The proper way of finding how long the earth takes to turn round is by observing the stars. Fix on any star you please, and note it in a certain position to-night; if you then observe the moment when the star is in the same place to-morrow, the interval of time that has elapsed is the true duration of one complete rotation. When accurately measured its length is found to be 23 hours 56 minutes 4 seconds, or about four minutes shorter than the ordinary day, measured from one noon to the next.
ANNUAL MOTION OF THE EARTH ROUND THE SUN.
I have as yet only been speaking of the _daily_ movements by which the sun appears to go across the heavens between morning and evening. We next consider the annual movements which give rise to the changes of the seasons. It is now Christmastide, when the days are short and dark, while six months ago the days were long and glorious in the warmth and brightness of summer. A similar recurrence of the seasons takes place every year, and thus we learn that some great changes alter the relation between the earth and the sun year after year. We must try and explain this. Why is it that we enjoy warmth at one season, and suffer from frost and snow at another?
Note first a great difference between the sun in summer and the sun in winter. I will ask you to look out at noon any day when the clouds are absent, and you will then find the sun at the highest point it reaches during the day. All the morning the sun has been gradually climbing from the east; all the afternoon it will be gradually sinking down to the west. Let us make the same observation at different parts of the year. Suppose we take the shortest day in December. You will look out about twelve o’clock from some situation which affords a view towards the south, and there, as shown in the adjoining sketch (Fig. 23), is the midwinter sun.
But now the spring approaches, and the days begin to lengthen. If you watch the sun you will see it pass higher and higher every noon until Midsummer Day is reached, and then the sun at noon is found quite high up in the sky. As autumn draws near, the sun at noon creeps downwards again until, when the next shortest day has come round, we find that it passes just where it did at the previous midwinter. With unceasing regularity year after year the sun goes through these changes. When he is high at noon we have days both long and warm; when he is low at noon we have days both short and cold.
Vulcan with his golden boat was naturally expected to give an explanation of this. As the summer drew on, each day Vulcan shot out the sun with a stronger impulse, so that it should ascend higher and higher. His greatest effort was made on Midsummer Day, when, after rowing but a little way round from the north towards the east, he drove off the sun with a terrific effort. The sun soared aloft to the utmost height it could reach, and in the meantime Vulcan returned to the west to be ready to catch the sun as it descended. On the other hand, in midwinter, he came round much further through the east to the south, and then shot up the sun with his feeblest effort, and had to paddle as hard as ever he could so as to complete his long return voyage during the brief day.

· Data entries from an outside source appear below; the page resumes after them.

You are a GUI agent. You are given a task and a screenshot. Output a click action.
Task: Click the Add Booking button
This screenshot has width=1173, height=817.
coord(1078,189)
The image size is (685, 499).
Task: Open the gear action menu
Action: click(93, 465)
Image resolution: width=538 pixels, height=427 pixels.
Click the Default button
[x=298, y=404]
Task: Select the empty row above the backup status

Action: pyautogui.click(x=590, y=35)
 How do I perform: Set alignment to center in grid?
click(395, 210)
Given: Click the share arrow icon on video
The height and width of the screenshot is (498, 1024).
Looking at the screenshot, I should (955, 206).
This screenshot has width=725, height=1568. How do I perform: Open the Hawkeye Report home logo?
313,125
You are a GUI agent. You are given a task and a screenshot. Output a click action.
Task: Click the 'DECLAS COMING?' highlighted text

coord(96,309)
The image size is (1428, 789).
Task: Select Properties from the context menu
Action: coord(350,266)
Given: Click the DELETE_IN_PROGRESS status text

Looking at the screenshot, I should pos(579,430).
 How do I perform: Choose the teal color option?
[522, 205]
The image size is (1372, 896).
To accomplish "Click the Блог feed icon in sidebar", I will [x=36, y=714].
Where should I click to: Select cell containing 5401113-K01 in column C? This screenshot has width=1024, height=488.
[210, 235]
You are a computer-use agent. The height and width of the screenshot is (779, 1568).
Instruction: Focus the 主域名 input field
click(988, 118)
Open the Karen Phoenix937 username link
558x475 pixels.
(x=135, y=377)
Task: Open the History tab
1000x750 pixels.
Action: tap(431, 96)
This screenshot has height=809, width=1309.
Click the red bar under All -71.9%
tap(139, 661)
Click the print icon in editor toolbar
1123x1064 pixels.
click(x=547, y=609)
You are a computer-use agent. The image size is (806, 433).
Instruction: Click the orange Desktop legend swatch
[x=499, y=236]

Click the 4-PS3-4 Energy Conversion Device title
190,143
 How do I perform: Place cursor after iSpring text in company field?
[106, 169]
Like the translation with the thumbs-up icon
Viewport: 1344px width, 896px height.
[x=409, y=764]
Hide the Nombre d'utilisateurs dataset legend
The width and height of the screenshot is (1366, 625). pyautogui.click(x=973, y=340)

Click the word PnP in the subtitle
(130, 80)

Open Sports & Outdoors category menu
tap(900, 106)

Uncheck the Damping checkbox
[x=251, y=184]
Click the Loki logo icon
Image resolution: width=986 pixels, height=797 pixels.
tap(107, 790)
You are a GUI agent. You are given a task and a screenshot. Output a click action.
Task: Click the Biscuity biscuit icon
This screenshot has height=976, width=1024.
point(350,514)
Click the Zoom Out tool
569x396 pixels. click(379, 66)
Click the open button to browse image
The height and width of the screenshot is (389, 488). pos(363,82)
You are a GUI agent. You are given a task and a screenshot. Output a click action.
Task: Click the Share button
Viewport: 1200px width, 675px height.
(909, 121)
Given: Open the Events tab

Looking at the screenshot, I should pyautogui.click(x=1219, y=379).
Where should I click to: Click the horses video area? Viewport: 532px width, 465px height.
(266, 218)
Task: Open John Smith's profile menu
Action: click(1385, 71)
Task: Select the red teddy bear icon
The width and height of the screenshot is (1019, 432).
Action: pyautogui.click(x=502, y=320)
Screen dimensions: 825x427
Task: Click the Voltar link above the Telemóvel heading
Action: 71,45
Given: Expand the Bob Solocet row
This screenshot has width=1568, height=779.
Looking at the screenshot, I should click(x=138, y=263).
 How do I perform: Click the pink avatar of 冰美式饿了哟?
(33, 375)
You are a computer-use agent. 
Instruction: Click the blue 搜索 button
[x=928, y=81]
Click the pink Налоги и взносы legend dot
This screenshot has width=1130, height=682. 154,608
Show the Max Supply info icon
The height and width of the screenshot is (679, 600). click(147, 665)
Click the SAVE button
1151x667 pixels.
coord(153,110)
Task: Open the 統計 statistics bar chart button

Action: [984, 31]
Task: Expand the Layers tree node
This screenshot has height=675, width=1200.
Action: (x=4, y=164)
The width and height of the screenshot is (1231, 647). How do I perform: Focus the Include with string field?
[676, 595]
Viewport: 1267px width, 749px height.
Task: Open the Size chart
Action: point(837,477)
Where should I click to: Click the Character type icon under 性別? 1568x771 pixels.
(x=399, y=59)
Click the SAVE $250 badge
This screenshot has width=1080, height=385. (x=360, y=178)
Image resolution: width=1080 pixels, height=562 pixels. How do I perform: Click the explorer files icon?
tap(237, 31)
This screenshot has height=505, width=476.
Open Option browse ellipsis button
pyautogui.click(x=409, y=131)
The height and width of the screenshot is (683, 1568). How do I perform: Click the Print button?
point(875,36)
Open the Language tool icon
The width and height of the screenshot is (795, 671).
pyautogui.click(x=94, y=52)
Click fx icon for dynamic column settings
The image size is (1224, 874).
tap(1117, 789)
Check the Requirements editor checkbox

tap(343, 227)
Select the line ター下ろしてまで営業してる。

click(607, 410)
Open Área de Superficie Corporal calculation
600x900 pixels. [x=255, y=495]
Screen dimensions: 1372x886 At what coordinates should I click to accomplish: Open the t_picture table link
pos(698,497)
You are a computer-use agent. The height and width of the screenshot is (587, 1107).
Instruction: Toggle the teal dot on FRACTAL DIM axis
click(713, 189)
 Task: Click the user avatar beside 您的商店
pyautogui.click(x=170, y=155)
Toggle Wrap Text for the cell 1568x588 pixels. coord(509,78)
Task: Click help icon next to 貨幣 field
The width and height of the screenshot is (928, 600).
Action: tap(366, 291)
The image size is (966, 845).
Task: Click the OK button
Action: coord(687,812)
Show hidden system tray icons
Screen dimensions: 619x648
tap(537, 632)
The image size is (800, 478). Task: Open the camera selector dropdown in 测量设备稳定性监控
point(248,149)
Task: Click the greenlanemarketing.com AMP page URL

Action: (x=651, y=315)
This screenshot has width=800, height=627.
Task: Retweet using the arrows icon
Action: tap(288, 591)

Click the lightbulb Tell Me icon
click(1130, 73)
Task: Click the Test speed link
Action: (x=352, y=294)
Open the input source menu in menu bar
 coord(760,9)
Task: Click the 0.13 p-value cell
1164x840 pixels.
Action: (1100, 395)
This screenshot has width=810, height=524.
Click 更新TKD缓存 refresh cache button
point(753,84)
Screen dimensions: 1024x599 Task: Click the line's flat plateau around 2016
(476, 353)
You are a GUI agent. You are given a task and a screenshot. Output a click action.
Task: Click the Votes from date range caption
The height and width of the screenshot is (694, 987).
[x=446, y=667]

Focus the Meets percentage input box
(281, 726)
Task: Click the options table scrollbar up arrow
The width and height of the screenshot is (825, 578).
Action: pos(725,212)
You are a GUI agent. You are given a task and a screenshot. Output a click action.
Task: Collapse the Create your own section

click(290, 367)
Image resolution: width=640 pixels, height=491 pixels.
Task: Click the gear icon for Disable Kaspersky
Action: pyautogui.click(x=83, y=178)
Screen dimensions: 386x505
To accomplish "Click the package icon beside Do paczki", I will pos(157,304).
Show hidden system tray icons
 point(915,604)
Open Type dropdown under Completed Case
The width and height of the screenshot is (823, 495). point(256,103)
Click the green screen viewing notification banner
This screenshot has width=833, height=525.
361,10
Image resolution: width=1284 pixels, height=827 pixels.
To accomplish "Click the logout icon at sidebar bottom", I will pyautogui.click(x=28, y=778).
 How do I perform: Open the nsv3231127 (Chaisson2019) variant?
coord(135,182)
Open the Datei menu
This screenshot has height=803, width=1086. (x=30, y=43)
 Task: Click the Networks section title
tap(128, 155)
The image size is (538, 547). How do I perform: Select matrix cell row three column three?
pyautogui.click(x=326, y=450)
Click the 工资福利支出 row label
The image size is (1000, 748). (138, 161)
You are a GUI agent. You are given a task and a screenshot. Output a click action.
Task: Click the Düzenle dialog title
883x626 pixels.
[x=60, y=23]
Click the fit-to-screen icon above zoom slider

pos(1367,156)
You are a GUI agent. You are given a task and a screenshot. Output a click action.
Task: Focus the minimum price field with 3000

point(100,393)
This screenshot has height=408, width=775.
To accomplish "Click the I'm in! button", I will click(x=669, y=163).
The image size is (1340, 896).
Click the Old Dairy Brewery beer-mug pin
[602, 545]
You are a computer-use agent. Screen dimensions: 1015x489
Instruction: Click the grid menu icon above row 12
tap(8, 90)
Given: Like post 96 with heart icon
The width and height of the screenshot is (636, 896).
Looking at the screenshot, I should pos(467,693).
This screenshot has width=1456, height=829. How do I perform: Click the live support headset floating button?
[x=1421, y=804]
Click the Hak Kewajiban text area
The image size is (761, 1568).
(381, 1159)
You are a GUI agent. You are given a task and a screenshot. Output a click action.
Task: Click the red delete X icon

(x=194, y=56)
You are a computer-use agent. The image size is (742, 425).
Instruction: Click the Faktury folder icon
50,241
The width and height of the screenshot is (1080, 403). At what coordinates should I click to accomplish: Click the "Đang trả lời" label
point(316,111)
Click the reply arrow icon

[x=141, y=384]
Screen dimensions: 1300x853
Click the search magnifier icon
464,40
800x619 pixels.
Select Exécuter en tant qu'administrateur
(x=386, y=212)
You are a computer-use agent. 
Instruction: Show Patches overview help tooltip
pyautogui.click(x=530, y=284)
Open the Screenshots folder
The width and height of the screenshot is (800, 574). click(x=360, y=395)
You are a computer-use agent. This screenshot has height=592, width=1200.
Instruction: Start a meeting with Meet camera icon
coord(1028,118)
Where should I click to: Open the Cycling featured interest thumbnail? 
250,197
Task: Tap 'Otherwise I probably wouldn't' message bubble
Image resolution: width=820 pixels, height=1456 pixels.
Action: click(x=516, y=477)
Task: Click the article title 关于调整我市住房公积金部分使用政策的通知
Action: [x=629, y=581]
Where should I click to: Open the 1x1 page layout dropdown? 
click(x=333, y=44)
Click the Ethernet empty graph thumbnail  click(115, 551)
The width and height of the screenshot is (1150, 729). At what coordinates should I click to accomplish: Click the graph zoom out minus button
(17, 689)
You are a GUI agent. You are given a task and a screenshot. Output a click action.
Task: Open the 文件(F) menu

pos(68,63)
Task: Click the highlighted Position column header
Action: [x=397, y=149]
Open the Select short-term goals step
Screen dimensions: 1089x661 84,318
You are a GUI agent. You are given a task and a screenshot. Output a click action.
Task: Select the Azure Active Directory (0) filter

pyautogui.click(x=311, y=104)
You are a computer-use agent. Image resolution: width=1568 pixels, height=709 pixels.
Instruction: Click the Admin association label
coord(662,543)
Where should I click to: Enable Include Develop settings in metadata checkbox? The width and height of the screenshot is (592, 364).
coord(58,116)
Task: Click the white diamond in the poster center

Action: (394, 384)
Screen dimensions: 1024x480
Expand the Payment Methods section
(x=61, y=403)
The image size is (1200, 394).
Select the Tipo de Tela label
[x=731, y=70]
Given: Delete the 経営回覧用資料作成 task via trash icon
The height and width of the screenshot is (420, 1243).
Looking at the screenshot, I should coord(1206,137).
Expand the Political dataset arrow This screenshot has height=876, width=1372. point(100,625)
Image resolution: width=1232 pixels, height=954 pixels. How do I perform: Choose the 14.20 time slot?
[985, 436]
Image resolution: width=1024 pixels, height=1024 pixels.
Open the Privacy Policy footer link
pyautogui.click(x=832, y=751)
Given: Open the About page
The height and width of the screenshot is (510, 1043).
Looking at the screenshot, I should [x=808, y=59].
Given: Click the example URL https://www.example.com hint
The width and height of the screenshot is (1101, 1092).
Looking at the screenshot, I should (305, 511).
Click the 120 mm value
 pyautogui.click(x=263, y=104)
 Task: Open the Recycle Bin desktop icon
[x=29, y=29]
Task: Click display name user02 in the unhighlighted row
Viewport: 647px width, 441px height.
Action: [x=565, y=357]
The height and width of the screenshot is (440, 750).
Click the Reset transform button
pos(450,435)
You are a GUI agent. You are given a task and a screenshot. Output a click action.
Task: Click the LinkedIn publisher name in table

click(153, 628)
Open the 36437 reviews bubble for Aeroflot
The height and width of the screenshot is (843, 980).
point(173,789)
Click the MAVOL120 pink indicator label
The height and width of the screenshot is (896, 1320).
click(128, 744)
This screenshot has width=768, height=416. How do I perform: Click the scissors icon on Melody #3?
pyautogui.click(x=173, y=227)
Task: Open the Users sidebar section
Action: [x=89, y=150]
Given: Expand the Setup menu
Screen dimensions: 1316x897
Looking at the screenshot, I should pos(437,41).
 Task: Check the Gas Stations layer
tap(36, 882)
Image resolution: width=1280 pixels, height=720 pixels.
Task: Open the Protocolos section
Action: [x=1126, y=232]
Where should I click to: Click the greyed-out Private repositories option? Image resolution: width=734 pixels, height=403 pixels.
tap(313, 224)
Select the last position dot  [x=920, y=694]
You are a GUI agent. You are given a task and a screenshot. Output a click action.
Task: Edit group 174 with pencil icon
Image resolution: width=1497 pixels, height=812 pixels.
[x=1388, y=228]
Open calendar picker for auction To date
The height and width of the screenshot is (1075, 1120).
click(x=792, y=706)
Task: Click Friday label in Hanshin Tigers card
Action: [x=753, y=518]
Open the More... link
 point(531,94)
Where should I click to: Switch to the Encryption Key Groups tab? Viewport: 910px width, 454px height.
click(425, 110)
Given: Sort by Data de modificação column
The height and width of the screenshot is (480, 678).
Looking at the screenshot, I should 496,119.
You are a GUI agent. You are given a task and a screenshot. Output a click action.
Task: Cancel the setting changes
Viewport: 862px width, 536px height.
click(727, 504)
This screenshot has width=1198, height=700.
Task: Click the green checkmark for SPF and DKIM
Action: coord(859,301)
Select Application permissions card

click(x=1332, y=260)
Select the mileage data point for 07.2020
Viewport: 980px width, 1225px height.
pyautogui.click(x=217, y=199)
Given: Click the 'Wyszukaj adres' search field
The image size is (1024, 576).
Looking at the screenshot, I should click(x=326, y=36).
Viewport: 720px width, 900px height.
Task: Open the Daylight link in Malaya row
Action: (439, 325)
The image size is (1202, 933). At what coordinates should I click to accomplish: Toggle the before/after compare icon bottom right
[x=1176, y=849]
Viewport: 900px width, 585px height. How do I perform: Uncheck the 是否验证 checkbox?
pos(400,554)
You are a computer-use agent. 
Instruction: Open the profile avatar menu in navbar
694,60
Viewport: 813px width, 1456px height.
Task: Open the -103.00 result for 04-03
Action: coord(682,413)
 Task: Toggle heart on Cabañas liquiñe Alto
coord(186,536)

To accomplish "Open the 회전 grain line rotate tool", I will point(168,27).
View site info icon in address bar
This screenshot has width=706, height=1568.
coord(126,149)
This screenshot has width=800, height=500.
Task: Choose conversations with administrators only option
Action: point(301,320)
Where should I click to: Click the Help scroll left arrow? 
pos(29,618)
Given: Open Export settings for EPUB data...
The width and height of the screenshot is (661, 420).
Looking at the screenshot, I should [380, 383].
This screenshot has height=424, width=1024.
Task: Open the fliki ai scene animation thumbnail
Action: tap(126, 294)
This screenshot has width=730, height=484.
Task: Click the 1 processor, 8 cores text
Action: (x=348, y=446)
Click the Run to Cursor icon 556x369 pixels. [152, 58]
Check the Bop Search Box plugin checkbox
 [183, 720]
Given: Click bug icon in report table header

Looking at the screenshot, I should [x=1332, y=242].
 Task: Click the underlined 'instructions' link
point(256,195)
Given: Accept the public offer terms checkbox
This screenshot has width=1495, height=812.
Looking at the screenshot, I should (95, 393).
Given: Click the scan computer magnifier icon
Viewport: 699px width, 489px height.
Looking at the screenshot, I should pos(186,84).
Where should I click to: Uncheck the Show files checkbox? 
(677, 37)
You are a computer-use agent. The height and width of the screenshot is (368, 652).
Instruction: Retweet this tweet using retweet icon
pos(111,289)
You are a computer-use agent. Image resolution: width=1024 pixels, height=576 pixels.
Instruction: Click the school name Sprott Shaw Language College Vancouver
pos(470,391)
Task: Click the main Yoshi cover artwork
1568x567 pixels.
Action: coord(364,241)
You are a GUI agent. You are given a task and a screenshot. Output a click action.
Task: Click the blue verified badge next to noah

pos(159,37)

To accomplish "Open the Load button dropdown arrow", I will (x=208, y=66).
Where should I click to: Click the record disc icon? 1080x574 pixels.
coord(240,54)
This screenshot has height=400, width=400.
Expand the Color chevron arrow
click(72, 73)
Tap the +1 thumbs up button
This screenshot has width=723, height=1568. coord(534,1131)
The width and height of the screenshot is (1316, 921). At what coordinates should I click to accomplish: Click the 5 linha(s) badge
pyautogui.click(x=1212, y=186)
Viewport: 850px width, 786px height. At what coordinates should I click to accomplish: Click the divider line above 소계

It is evident that there are two quite distinct kinds of motion of the sun. There is first the daily rising and setting, for which we have accounted by showing that it is merely an appearance produced by the fact that the earth is turning round. But now we have been considering quite a different motion by which the sun seems to creep up and down in the heavens, and this takes a whole year to go through its changes.
There is still another point which we must consider before we can understand all these puzzling movements of the sun. We shall ask the stars to help us by their familiar constellations. You know, perhaps, the Great Bear, or the Plough as it is often called, and Orion. There are also Aries the Ram, Taurus the Bull, and other fancifully named systems. These constellations have been known for countless ages, and for our present purposes we may think of them as permanent groups in the heavens, which do not alter either their own shapes or their positions relatively to each other. These groups of stars extend all around the sky. They are not only over our heads and on all sides down to the horizon, but if we could dig a deep hole through the earth, coming out somewhere near New Zealand, and if we then looked through, we should see that there was another vault of stars beneath us. We stand on our comparatively little earth in what seems the centre of this great universe of stars all around. It is true we do not often see the stars in broad daylight, but they are there nevertheless. The blaze of sunlight makes them invisible. A good telescope will always show the stars, and even without a telescope they can sometimes be seen in daylight in rather an odd way. If you can obtain a glimpse of the blue sky on a fine day from the bottom of a coal pit, stars are often visible. The top of the shaft is, however, generally obstructed by the machinery for hoisting up the coal, but the stars may be seen occasionally through the tall chimney attached to a manufactory when an opportune disuse of the chimney permits of the observation being made (Fig. 24). The fact is that the long tube has the effect of completely screening from the eye the direct light of the sun. The eye thus becomes more sensitive, and the feeble light from the stars can make its impression, and produce vision. From all these various lines of reasoning we see that there can be no doubt of the continuous presence of stars above and around us, and below us, on every side, and at all times.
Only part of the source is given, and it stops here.